При этом, дата-центр не обладает никакими ключами доступа к средствам СКЗИ, размещённым в виртуальной машине клиента. Так, например, для загрузки операционной системы на виртуальной машине клиент самостоятельно вводит пароль от криптоконтейнера, содержащего системный раздел. Эта процедура реализована с применением специально разработанного нашей компанией загрузчика операционной системы на виртуальной машине. При этом, ключи доступа в любой момент могут быть перегенерированы пользователем виртуальной машины самостоятельно, а криптоконтейнер соответственно может быть перешифрован.

В случае работы по описанной схеме, информация, которая доступна дата-центру, не обладает свойствами, необходимыми для того, чтобы прямо или косвенно установить субъект персональных данных организации-клиента дата-центра. Дата-центр также не имеет возможности определить, присутствует внутри той или иной виртуальной машины конфиденциальная информация или такая информация отсутствует. Не может дата-центр оценить и объём информации, размещённой в виртуальной машине клиента. А значит, с правовой точки зрения, отсутствует передача персональных данных на обработку третьему юридическому лицу (дата-центру).

Доступность и целостность обрабатываемой информации обеспечивается при этом применением зарезервированных каналов связи, надёжных систем хранения данных, устройств охлаждения и бесперебойного питания. Партнёрами ISPDn.pro выступают современные дата-центры, отвечающие требованиям международных стандартов уровня Tier 3 и выше, такие как Миран и SDN.

Для того, чтобы организация-оператор персональных данных выполнила все требования федерального закона №152-ФЗ "О персональных данных", её представителю достаточно зарегистрироваться в соответствующем разделе сайта ISPDn.pro, выбрав специфику деятельности предприятия из выпадающего списка. После чего ему будет предложено заполнить ряд "переменных", таких как краткое и полное наименование организации, фамилия, имя, отчество и должность ответственного за обработку персональных данных, реквизиты организации, информация о руководителе и т.д.
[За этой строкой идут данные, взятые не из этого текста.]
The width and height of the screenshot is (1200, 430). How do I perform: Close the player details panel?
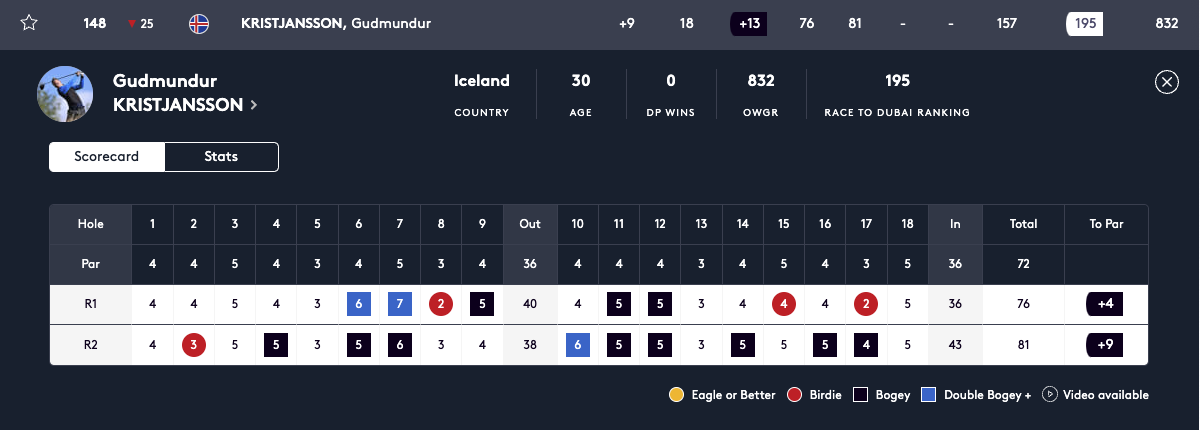pyautogui.click(x=1166, y=83)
На основании собранных данных ISPDn.pro автоматически сгенерирует комплект организационно-распорядительных документов, включая положение о персональных данных, акт классификации, технический паспорт автоматизированной системы, модель угроз и другие необходимые документы. Организации-оператору достаточно убедиться в правильности заполнения этих документов, внести поправки (в случае необходимости) и утвердить документы у руководства организации. После чего необходимо загрузить отсканированные версии утверждённых документов в личном кабинете ISPDn.pro.
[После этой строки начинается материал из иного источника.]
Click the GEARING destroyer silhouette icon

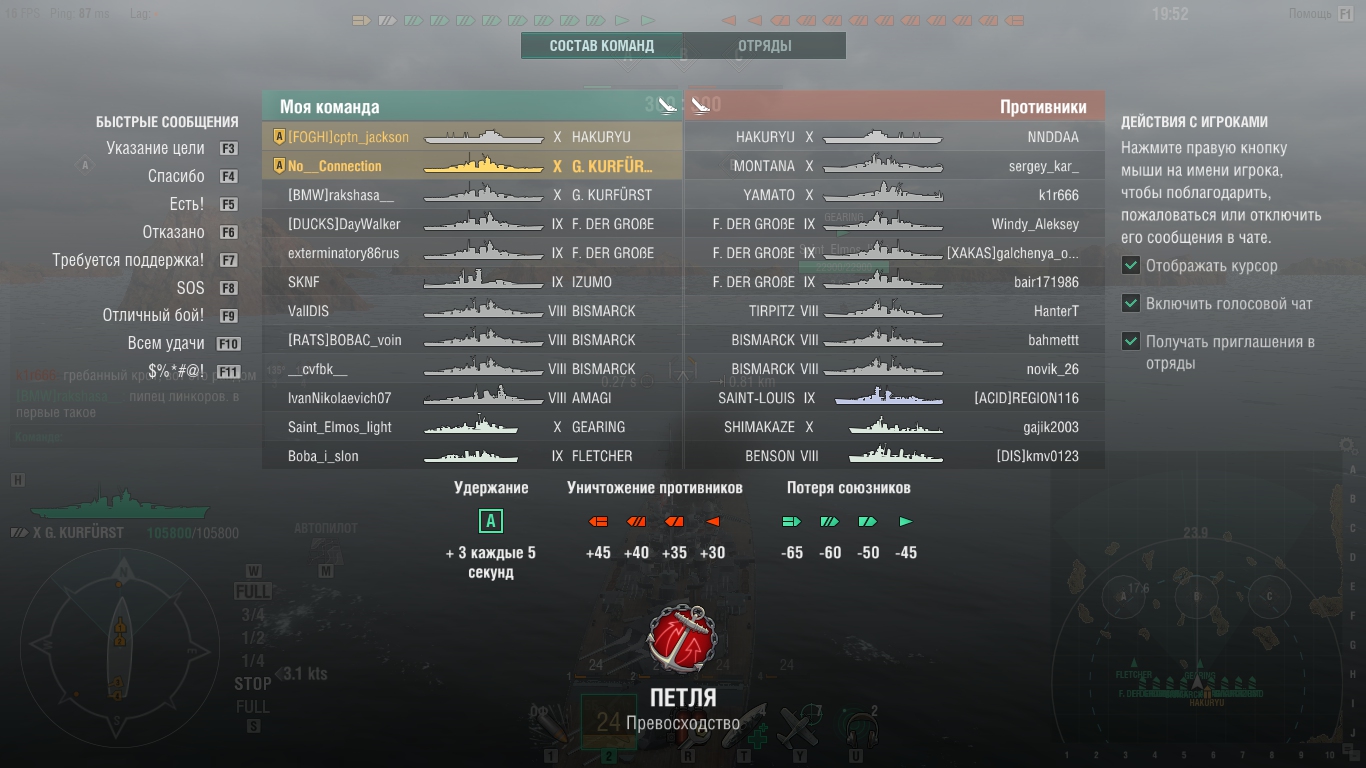(472, 427)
Документы поступят на проверку специалиста по защите информации ISPDn.pro. При успешном прохождении проверки ISPDn.pro подготовит необходимые документы для аттестации системы и согласует выезд на территорию заказчика, в ходе которого заказчику будут переданы ключи от защищённого канала. Кроме того будет произведена проверка корректности работы системы и при положительном результате выдан персональный аттестат соответствия требованиям по безопасности информации на арендованную информационную систему персональных данных.

Данный аттестат является документом, подтверждающим эффективность принятых мер (как организационных, так и технических) по обеспечению безопасности персональных данных (п.4 ч.2 ст.19 ФЗ №152-ФЗ "О персональных данных) и может быть предъявлен входе проверки Уполномоченным органом по защите прав субъектов персональных данных.

Дальнейшая работа с арендованной защищённой виртуальной машиной осуществляется с рабочего места из офиса клиента с помощью удалённого терминала ("Удалённый рабочий стол", VNC-терминал или SSH-терминал).